Down climbing for Christ
By Gary Fallesen
BASASEACHI, Mexico — Tim Trezise first attempted mountaineering in reverse — better known as canyoneering — when he was living in Utah in the early 1990s.
The slot canyons of the American West always have been inviting to adventurous people, even before descending into these off-the-beaten hiking paths was dubbed something special.
“It’s way harder than backpacking,” says Trezise, a full-time missionary in northern Mexico. “That’s why I call it ‘backpacking with an attitude.’”
I recently had the opportunity to experience canyoneering with Trezise (pronounced “tree-SIZE”) when I led a group of climbers to Basaseachi Falls National Park in Chihuahua, Mexico.
Basaseachi is not a national park as Americans know them with visitor centers, restaurants and campgrounds featuring bathrooms and showers. The only way to clean the sweat from our bodies was to jump into the 50-degree water in the Rio Basaseachi.
In our 3½ days in the canyon below the 850-foot waterfall, we saw no other people.
No wonder. Before setting out, the 39-year-old Trezise warned: “This will be some of the most strenuous hiking you’ve ever done. I won’t hold any punches.”
He was not directing this comment to a bunch of couch potatoes. He was talking to a group of people that counted among them several who had climbed Africa’s great Mount Kilimanjaro, who had stood on the peaks of all of the 4,000-foot mountains in the Northeast, and who had ascended ranges on four continents.
However, none of us had tried what Trezise refers to as “amphibious, technical hiking” — aka canyoneering.
I’d never climbed with a group that carried ropes, harnesses, helmets and … a $3 vinyl inflatable inner tube from Wal-Mart. “The secret weapon of canyoneering,” Trezise jokes. The inner tube, found in many backyard pools in the United States, would help us cross rivers if the water was too deep and there was no other way to proceed.

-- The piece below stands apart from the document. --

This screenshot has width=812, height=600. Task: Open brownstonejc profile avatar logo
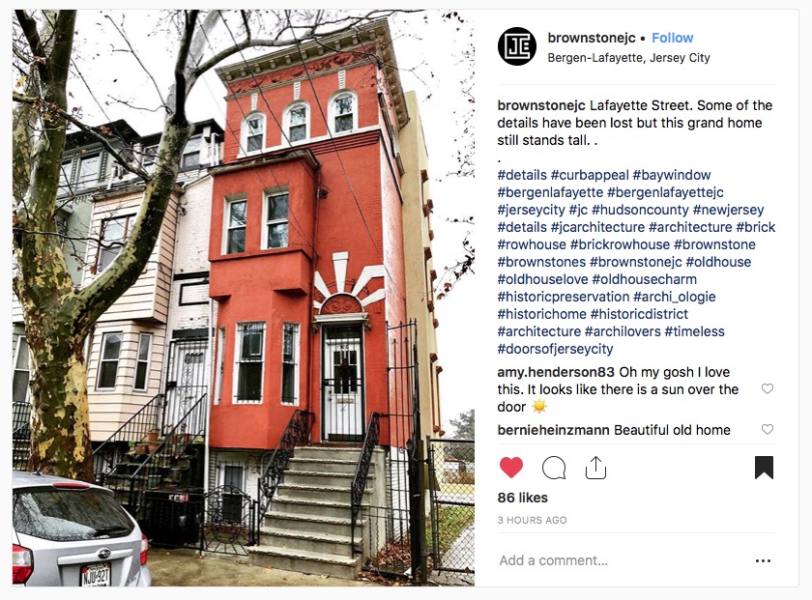517,46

Canyoneering is a problem-solving, route-finding passage through a subterranean world. Problems found along the way range from waterfalls and slides (deep pools of water), slots (narrow canyon walls where there is no choice but to swim), boulders as big as motor vehicles or houses, cliffs and scree (loose rock) to forests, bugs and snakes — or all of the above.
It is demanding, requiring climbing, rappelling, hiking and swimming.
After spending seven hours to cover a little more than seven miles from our camp on the Rio Basaseachi to the base of El Gigante, a 7,169-foot big wall that is home to the world’s highest sport-climbing routes, Joey Rooks sat barefooted. The difficult terrain had ripped up both of the Chicago-based climber’s feet.
“If the Discovery Channel had done a documentary on this, I wouldn’t have had to come down here and gotten my feet all blistered,” the 27-year-old Rooks says, smiling in spite of the pain.
Bandaged up, he would go at it again the next day and then on our final day he would gingerly put one foot in front of the other as we made the 1,400-foot ascent out of Candameña Canyon. The last 1,000 vertical feet were on less than three-quarters-of-a-mile of steep switchbacking trail.
“We saw some of the most incredible country I’ve ever seen,” says Todd Paris, a 34-year-old from Pottersville, Warren County, who has climbed in a dozen countries.
Paris says he actually prefers canyoneering to backpacking.
“You’re not carrying a full pack and going up all the time,” he explains. “For the most part it’s flat. There’s up and down, but it’s relatively flat overall.
“It’s stop and go, too, so you don’t get out of breath.”
Unless, of course, you’re trying to keep up with Trezise. This husband and father of two is the site director of EduVenture Mexico, a study-abroad program for college students with a sense of adventure. EduVenture, which is based in Tucson, Ariz., and has programs in Mexico, Fiji and Indonesia, integrates academics, physical challenges (such as canyoneering) and cross-cultural experiences in 14-week semesters.
Trezise is a jack-of-all-trades sort of guy who aspired to be a U.S. Olympian in kayaking with his brother, Ken, of Rochester, N.Y., in the late 1990s. His love of whitewater kayaking and rock climbing came together in canyoneering.
The sport, which was called one of “the next big things” by National Geographic Adventure magazine a little more than a year ago, normally only garners headlines when disasters occur. As with many adventurous activities, it is the subject of much rubbernecking when things go bad. Things such as Aron Ralston amputating an arm after being trapped beneath a boulder while canyoneering two years ago in Utah or a flash flood drowning several canyoneers in 1999 in Switzerland.
Canyoneering is unusual in that you are faced with the possibility of dehydration and drowning at the same time.
But we didn’t think about the negative when we were faced with the positive side of the sport: the opportunity to see the underbelly of a rugged wilderness setting. Standing in a canyon, surrounded by 800-to-1,000-foot cliffs as the moonlight bathes our weary bodies, we drink in a part of the world rarely seen — even on the Discovery Channel.